斗栱組物

(ときょうくみもの)

柱頂部にあって、軒の出を支える架構装置の総称である。基本は、方形の「斗(ます)」と「栱(ひじき)」(すなわち「肘木」のこと)という、単純な二材の組合せによって構成される。
先ず、柱上に「大斗(だいと)」が据えられ、そこに水平に挺出(ていしゅつ)した「栱・肘木」を架け、その上に乗って次の「肘木」や「丸桁(がんぎょう・がぎょう)」を受ける「斗」が乗る、ということを何度か繰り返すことによって、深い軒を広く支える。その回数によって、「出組」「二手先」「三手先」などといった呼び方がある。「斗栱組物」の他、「尾垂木(おだるき)」と呼ばれる構造補足材や、「支輪(しりん)」「小天井(こてんじょう)」といった軒天の化粧材が加わることもある。

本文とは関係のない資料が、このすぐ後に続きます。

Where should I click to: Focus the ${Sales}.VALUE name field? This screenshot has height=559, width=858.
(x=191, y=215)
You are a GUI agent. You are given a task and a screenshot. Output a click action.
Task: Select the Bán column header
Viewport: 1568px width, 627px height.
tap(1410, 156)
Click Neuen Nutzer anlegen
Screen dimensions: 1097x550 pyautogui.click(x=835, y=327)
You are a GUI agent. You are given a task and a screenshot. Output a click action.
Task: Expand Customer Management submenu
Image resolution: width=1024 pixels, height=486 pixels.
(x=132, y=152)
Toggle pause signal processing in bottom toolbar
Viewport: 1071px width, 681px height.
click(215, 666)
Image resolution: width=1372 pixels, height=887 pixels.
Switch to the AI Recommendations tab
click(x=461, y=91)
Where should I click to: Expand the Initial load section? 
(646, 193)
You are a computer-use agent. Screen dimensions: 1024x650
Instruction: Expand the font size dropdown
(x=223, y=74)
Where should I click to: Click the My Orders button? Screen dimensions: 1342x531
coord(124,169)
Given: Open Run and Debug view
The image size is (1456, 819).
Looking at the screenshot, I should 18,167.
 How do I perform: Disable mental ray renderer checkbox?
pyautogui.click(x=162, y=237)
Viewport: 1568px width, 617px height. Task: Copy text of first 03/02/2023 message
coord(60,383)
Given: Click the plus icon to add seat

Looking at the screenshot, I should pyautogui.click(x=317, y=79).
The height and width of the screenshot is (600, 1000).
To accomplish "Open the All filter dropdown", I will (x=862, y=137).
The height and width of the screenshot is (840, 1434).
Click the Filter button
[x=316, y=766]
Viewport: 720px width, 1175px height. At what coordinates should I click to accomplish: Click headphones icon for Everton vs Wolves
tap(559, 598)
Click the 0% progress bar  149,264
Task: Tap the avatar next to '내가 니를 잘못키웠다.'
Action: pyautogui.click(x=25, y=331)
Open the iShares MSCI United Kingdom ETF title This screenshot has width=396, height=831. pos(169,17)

和様」においては、このように柱上にのみ、この「斗栱組物」が据えられ「亜麻組(疎組)」と呼ばれるが、「禅宗様」では、柱間の「中備」にも、この「斗栱組物」を二、乃至三組用いられる。少しく賑やかな様相を呈するが、それを「詰組」と称する。
「大斗」らしき線彫のある家形埴輪(三重県石山古墳出土)があり、古墳時代にも、この形式が伝来していたものとも思われるが、広く行われるようになったのは、飛鳥時代に大陸の建築様式が渡来してから後のことである。当初は仏教建築や朝堂にのみ用いられたが、後に神社建築や住宅建築にも広がりを見せるようになる。